> Data extracts:
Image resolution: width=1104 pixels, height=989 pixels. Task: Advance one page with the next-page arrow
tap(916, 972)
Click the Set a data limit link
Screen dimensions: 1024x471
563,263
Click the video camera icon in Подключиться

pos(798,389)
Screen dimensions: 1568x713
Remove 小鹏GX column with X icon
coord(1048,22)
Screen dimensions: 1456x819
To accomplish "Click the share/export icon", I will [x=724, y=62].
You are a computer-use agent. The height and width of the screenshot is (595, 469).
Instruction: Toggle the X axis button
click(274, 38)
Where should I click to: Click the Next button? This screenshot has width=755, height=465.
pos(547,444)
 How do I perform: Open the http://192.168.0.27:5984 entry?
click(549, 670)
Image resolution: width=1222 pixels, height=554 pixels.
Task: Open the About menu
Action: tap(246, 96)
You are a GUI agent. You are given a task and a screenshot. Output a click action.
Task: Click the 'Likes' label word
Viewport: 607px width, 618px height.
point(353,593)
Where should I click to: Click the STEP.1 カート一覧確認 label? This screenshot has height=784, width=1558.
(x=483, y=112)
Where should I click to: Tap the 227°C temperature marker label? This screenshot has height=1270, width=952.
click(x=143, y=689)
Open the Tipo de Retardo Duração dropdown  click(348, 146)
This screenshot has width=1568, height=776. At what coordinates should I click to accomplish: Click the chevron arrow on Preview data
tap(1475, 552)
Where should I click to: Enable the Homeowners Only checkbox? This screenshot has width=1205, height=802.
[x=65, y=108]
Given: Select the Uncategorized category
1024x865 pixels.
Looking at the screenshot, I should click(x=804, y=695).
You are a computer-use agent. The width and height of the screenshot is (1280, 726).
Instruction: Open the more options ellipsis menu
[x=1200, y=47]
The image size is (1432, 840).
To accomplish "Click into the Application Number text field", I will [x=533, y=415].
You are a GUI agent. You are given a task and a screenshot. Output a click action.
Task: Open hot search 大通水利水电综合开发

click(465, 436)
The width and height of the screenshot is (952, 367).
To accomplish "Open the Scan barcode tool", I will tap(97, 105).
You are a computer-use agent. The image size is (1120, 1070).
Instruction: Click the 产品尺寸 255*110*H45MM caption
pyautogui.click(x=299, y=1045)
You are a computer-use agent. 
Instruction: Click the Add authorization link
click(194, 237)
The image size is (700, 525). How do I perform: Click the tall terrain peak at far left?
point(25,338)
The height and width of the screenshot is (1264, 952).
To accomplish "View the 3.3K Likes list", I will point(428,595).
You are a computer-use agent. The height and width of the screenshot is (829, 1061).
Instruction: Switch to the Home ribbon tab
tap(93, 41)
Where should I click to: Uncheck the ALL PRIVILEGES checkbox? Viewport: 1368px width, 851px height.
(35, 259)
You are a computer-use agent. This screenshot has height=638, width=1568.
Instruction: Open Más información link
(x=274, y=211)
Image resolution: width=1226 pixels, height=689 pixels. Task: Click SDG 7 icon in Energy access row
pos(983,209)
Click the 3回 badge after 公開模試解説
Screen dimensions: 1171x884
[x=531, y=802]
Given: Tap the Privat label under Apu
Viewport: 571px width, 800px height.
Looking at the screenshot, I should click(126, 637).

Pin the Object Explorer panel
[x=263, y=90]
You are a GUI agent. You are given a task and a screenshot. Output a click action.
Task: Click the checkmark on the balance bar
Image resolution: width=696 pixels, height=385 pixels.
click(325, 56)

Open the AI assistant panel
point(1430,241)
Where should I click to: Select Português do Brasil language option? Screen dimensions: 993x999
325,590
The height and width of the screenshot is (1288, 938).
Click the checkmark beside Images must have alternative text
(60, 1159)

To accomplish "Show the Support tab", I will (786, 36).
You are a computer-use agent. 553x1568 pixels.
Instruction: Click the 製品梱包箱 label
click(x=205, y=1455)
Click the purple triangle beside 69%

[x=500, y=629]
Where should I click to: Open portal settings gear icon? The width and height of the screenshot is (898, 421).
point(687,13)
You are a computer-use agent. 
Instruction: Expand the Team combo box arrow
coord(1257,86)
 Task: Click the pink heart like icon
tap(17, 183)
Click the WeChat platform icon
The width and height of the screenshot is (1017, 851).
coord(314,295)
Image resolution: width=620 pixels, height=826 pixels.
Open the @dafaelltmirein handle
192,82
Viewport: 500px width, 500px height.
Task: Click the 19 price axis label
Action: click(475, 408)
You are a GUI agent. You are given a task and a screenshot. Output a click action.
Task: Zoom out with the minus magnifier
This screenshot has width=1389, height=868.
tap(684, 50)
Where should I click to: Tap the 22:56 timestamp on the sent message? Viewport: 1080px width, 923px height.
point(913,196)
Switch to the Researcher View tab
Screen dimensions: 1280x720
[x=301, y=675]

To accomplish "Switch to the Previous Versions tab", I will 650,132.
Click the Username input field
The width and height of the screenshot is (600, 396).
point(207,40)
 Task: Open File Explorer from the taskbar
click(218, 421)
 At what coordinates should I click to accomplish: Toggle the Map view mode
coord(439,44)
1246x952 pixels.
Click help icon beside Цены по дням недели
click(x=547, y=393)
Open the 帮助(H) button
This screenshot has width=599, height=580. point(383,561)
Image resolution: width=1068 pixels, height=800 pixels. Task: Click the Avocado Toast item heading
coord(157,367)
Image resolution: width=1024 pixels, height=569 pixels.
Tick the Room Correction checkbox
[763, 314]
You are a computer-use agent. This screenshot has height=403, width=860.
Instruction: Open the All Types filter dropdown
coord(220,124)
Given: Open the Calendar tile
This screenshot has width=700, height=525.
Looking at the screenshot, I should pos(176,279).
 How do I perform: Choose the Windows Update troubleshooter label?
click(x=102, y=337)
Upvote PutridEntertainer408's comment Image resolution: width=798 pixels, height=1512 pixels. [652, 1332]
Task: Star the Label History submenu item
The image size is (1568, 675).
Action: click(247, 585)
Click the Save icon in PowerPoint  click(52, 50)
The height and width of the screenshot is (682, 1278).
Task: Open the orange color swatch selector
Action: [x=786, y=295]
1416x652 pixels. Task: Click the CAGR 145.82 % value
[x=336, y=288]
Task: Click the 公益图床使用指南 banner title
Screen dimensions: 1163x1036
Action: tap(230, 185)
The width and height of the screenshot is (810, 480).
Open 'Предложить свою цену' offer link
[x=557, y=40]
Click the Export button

> What you will do:
All records are to be retyped exactly. None may be omitted.

> Written response:
Image resolution: width=1104 pixels, height=989 pixels. Task: Advance one page with the next-page arrow
tap(916, 972)
Click the Set a data limit link
Screen dimensions: 1024x471
563,263
Click the video camera icon in Подключиться

pos(798,389)
Screen dimensions: 1568x713
Remove 小鹏GX column with X icon
coord(1048,22)
Screen dimensions: 1456x819
To accomplish "Click the share/export icon", I will [x=724, y=62].
You are a computer-use agent. The height and width of the screenshot is (595, 469).
Instruction: Toggle the X axis button
click(274, 38)
Where should I click to: Click the Next button? This screenshot has width=755, height=465.
pos(547,444)
 How do I perform: Open the http://192.168.0.27:5984 entry?
click(549, 670)
Image resolution: width=1222 pixels, height=554 pixels.
Task: Open the About menu
Action: tap(246, 96)
You are a GUI agent. You are given a task and a screenshot. Output a click action.
Task: Click the 'Likes' label word
Viewport: 607px width, 618px height.
point(353,593)
Where should I click to: Click the STEP.1 カート一覧確認 label? This screenshot has height=784, width=1558.
(x=483, y=112)
Where should I click to: Tap the 227°C temperature marker label? This screenshot has height=1270, width=952.
click(x=143, y=689)
Open the Tipo de Retardo Duração dropdown  click(348, 146)
This screenshot has width=1568, height=776. At what coordinates should I click to accomplish: Click the chevron arrow on Preview data
tap(1475, 552)
Where should I click to: Enable the Homeowners Only checkbox? This screenshot has width=1205, height=802.
[x=65, y=108]
Given: Select the Uncategorized category
1024x865 pixels.
Looking at the screenshot, I should click(x=804, y=695).
You are a computer-use agent. The width and height of the screenshot is (1280, 726).
Instruction: Open the more options ellipsis menu
[x=1200, y=47]
The image size is (1432, 840).
To accomplish "Click into the Application Number text field", I will [x=533, y=415].
You are a GUI agent. You are given a task and a screenshot. Output a click action.
Task: Open hot search 大通水利水电综合开发

click(465, 436)
The width and height of the screenshot is (952, 367).
To accomplish "Open the Scan barcode tool", I will tap(97, 105).
You are a computer-use agent. The image size is (1120, 1070).
Instruction: Click the 产品尺寸 255*110*H45MM caption
pyautogui.click(x=299, y=1045)
You are a computer-use agent. 
Instruction: Click the Add authorization link
click(194, 237)
The image size is (700, 525). How do I perform: Click the tall terrain peak at far left?
point(25,338)
The height and width of the screenshot is (1264, 952).
To accomplish "View the 3.3K Likes list", I will point(428,595).
You are a computer-use agent. The height and width of the screenshot is (829, 1061).
Instruction: Switch to the Home ribbon tab
tap(93, 41)
Where should I click to: Uncheck the ALL PRIVILEGES checkbox? Viewport: 1368px width, 851px height.
(35, 259)
You are a computer-use agent. This screenshot has height=638, width=1568.
Instruction: Open Más información link
(x=274, y=211)
Image resolution: width=1226 pixels, height=689 pixels. Task: Click SDG 7 icon in Energy access row
pos(983,209)
Click the 3回 badge after 公開模試解説
Screen dimensions: 1171x884
[x=531, y=802]
Given: Tap the Privat label under Apu
Viewport: 571px width, 800px height.
Looking at the screenshot, I should click(126, 637).

Pin the Object Explorer panel
[x=263, y=90]
You are a GUI agent. You are given a task and a screenshot. Output a click action.
Task: Click the checkmark on the balance bar
Image resolution: width=696 pixels, height=385 pixels.
click(325, 56)

Open the AI assistant panel
point(1430,241)
Where should I click to: Select Português do Brasil language option? Screen dimensions: 993x999
325,590
The height and width of the screenshot is (1288, 938).
Click the checkmark beside Images must have alternative text
(60, 1159)

To accomplish "Show the Support tab", I will (786, 36).
You are a computer-use agent. 553x1568 pixels.
Instruction: Click the 製品梱包箱 label
click(x=205, y=1455)
Click the purple triangle beside 69%

[x=500, y=629]
Where should I click to: Open portal settings gear icon? The width and height of the screenshot is (898, 421).
point(687,13)
You are a computer-use agent. 
Instruction: Expand the Team combo box arrow
coord(1257,86)
 Task: Click the pink heart like icon
tap(17, 183)
Click the WeChat platform icon
The width and height of the screenshot is (1017, 851).
coord(314,295)
Image resolution: width=620 pixels, height=826 pixels.
Open the @dafaelltmirein handle
192,82
Viewport: 500px width, 500px height.
Task: Click the 19 price axis label
Action: click(475, 408)
You are a GUI agent. You are given a task and a screenshot. Output a click action.
Task: Zoom out with the minus magnifier
This screenshot has width=1389, height=868.
tap(684, 50)
Where should I click to: Tap the 22:56 timestamp on the sent message? Viewport: 1080px width, 923px height.
point(913,196)
Switch to the Researcher View tab
Screen dimensions: 1280x720
[x=301, y=675]

To accomplish "Switch to the Previous Versions tab", I will 650,132.
Click the Username input field
The width and height of the screenshot is (600, 396).
point(207,40)
 Task: Open File Explorer from the taskbar
click(218, 421)
 At what coordinates should I click to accomplish: Toggle the Map view mode
coord(439,44)
1246x952 pixels.
Click help icon beside Цены по дням недели
click(x=547, y=393)
Open the 帮助(H) button
This screenshot has width=599, height=580. point(383,561)
Image resolution: width=1068 pixels, height=800 pixels. Task: Click the Avocado Toast item heading
coord(157,367)
Image resolution: width=1024 pixels, height=569 pixels.
Tick the Room Correction checkbox
[763, 314]
You are a computer-use agent. This screenshot has height=403, width=860.
Instruction: Open the All Types filter dropdown
coord(220,124)
Given: Open the Calendar tile
This screenshot has width=700, height=525.
Looking at the screenshot, I should pos(176,279).
 How do I perform: Choose the Windows Update troubleshooter label?
click(x=102, y=337)
Upvote PutridEntertainer408's comment Image resolution: width=798 pixels, height=1512 pixels. [652, 1332]
Task: Star the Label History submenu item
The image size is (1568, 675).
Action: click(247, 585)
Click the Save icon in PowerPoint  click(52, 50)
The height and width of the screenshot is (682, 1278).
Task: Open the orange color swatch selector
Action: [x=786, y=295]
1416x652 pixels. Task: Click the CAGR 145.82 % value
[x=336, y=288]
Task: Click the 公益图床使用指南 banner title
Screen dimensions: 1163x1036
Action: tap(230, 185)
The width and height of the screenshot is (810, 480).
Open 'Предложить свою цену' offer link
[x=557, y=40]
Click the Export button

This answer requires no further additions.